Gun sales in the United States spiked dramatically after a shooter walked into Connecticut's Sandy Hook Elementary School on sex parties cnmm videosDec. 14, 2012 and killed 26 people, 20 of whom were children. Now researchers say that as a result of that rush in gun purchases, 60 additional Americans — 20 of whom were children — were killed by accidental gunshots in the five months following the tragedy.
Five months after the shooting, three million more guns than usual left U.S. stores and entered people's homes (or wherever they chose to keep them). In a study published Thursday in the journal Science, researchers show that the spike in accidental gun fatalities was almost certainly caused by this simultaneous increase in the number of guns generally around, and apparently not locked up properly.
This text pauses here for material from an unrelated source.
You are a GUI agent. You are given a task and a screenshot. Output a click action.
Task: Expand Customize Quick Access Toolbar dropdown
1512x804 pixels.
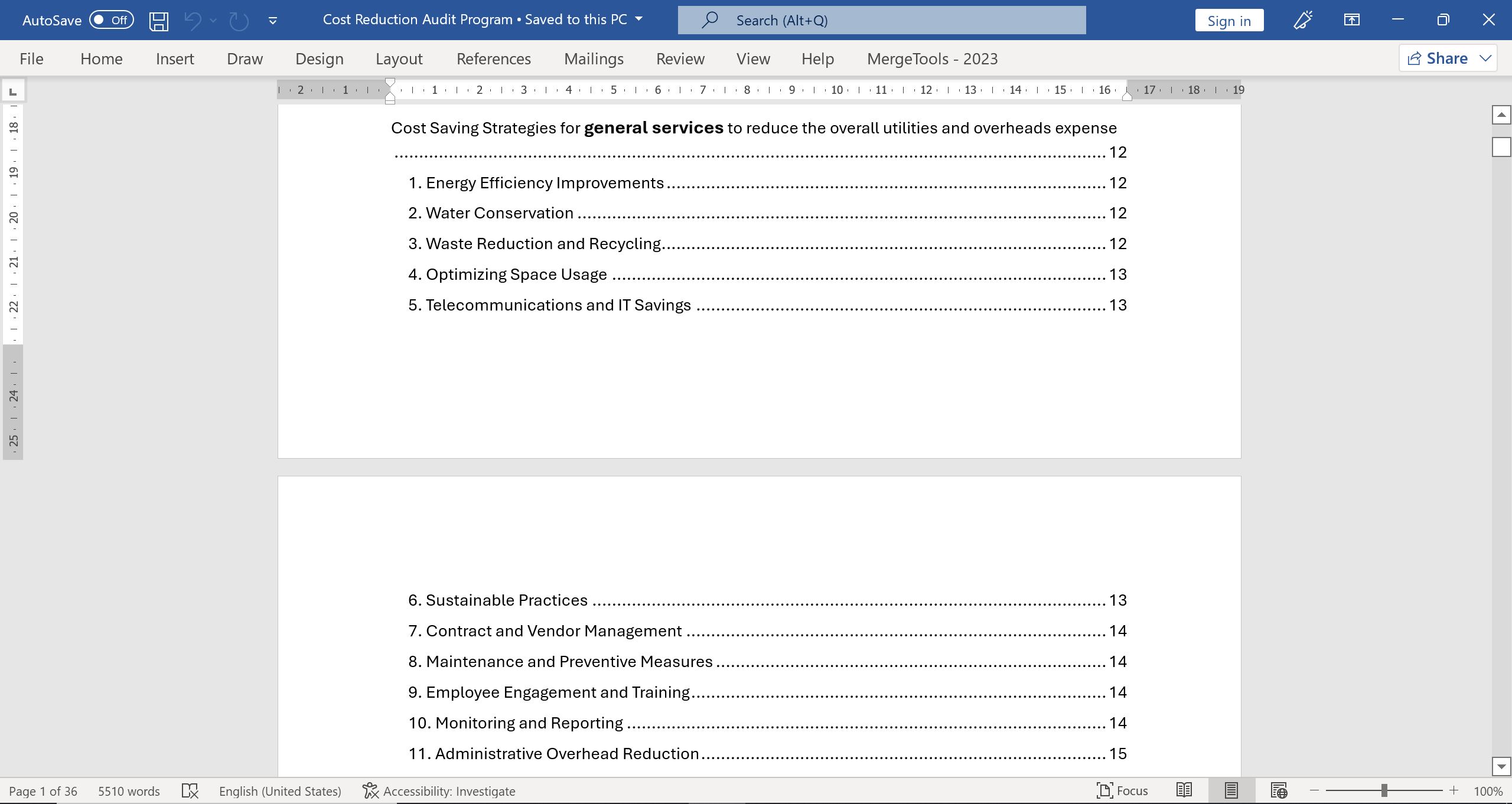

SEE ALSO: Texas church shooting reignites the encryption debate between Apple and FBI"I can’t come up with a better alternative explanation other than increased exposure to guns causes this," Aaron Kivisto, a forensic psychologist and gun violence researcher at the University of Indianapolis who was not involved in the study, told Mashable. "It’s compelling evidence."
It's true that lots of Americans accidentally shoot either themselves or others, regardless of any significant spike in gun purchases. For a typical five-month window in the U.S., this number averages about 210 fatalities. But during the same five-month period in which there was an added spike of three million guns sold, there was an additional spike of 60 more accidental deaths.
The researchers also turned to Google to see how Americans were searching online for where to buy a gun and how to clean a gun between 2010 and 2014. Again, there was a spike in the months following the Sandy Hook shooting. The search terms "buy gun" and "clean gun" surged during this period.
For the study's researchers, the alignment of this data is enough to show that an increase in accidental gun deaths resulted from more guns being around and is not simply a link (or correlation) between the two events.
"The goal was to be able to distinguish causality from correlation," Robin McKnight, the study's co-author and a health economist at Wellesley College, told Mashable. "Our conclusion is that it is a causal effect of the gun exposure."
Unlike laboratory experiments to see if a certain medicine works, you can't set up an experiment to test if people will accidentally shoot themselves, so a compelling alignment of events may be as good as we can get.
"This is a field where true experiments are impossible," said University of Indianapolis researcher Kivisto. "It’s correlation data that would be consistent with causation."
Noam Ostrander, a gun violence expert and chair of DePaul University's Department of Social Work, agrees. "I was convinced by their argument and their analysis," he told Mashable. "It doesn’t seem that they’re overstating their findings."
However, Ostrander notes that "their study is probably incredibly conservative," as the researchers only looked at unintentional deaths. "If they were able to look at non-fatal gunshot wounds during that time, it’s likely they would have seen an additional spike in those."
These are surely grim statistics, but they come with a clear solution.
"For me, the big picture is that it really highlights the importance of safe gun storage," said study co-author McKnight. This is especially important if there are curious children around guns. Unfortunately, many Americans can't get this right.
As for what causes a spike in gun sales following a massacre of children in the U.S., McKnight believes it's not the traumatic shooting event that motivates people to buy more guns, perhaps for protection. Instead, it could very well be talk about gun policy, or in some cases, gun control.
"I think that the increase in gun exposure we see has to do with policy gun discussion rather than the incident themselves," says McKnight.
Two specific incidents, both involving President Obama, support this idea. On both Jan. 12 and Feb. 13, 2013, Obama spoke about potential gun control legislation, including new proposals for background checks to decrease the likelihood of unstable individuals buying guns. During both events, there were notable spikes in people searching Google for "buy gun" and "clean gun."
Regardless of the cause, three more million guns entered U.S. homes, and many of those guns, regrettably, were left unattended.